Instructions for the task: Reproduce, without any change, the entries from the line containing "The width and height of the screenshot is (885, 526)." through the line containing "click(718, 300)", including both of those lines. Give only that stretch.

Extracted material:
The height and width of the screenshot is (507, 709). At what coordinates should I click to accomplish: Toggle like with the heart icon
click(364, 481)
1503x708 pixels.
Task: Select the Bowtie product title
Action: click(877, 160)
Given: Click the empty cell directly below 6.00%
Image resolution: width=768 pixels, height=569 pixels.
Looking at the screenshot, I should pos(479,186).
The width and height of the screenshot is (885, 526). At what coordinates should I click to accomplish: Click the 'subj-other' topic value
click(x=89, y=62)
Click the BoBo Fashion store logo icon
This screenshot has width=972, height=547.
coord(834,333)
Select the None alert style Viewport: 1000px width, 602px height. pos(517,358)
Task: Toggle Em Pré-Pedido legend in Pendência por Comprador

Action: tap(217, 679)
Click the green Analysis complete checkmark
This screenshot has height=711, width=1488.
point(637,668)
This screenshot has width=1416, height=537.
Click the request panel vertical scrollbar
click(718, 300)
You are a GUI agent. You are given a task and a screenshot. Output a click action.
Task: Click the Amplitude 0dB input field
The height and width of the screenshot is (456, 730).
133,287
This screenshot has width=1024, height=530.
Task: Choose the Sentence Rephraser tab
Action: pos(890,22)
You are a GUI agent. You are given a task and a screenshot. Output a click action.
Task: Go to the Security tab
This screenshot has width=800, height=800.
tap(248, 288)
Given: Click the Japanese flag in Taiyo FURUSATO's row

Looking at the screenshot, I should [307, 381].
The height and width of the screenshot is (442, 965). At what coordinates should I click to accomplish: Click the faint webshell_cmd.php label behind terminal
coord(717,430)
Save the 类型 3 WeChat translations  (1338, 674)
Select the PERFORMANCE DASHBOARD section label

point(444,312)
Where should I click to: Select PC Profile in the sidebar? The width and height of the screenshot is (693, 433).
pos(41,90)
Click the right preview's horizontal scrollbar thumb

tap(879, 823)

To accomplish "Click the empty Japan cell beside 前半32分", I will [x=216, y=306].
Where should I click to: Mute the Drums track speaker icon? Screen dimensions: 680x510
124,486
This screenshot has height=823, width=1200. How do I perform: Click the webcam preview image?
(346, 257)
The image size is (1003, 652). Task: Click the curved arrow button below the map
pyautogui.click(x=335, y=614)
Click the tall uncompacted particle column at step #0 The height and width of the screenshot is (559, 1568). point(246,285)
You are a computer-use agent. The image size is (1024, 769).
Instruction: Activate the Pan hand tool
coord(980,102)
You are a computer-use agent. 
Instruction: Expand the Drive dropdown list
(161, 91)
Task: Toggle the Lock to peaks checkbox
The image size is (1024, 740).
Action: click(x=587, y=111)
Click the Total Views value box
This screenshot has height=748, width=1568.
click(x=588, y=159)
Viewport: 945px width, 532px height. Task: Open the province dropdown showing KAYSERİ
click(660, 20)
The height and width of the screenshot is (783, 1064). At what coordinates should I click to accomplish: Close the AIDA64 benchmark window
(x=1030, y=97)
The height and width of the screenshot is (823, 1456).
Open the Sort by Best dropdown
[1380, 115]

Written answer:
The width and height of the screenshot is (885, 526). At what coordinates should I click to accomplish: Click the 'subj-other' topic value
click(x=89, y=62)
Click the BoBo Fashion store logo icon
This screenshot has width=972, height=547.
coord(834,333)
Select the None alert style Viewport: 1000px width, 602px height. pos(517,358)
Task: Toggle Em Pré-Pedido legend in Pendência por Comprador

Action: tap(217, 679)
Click the green Analysis complete checkmark
This screenshot has height=711, width=1488.
point(637,668)
This screenshot has width=1416, height=537.
Click the request panel vertical scrollbar
click(718, 300)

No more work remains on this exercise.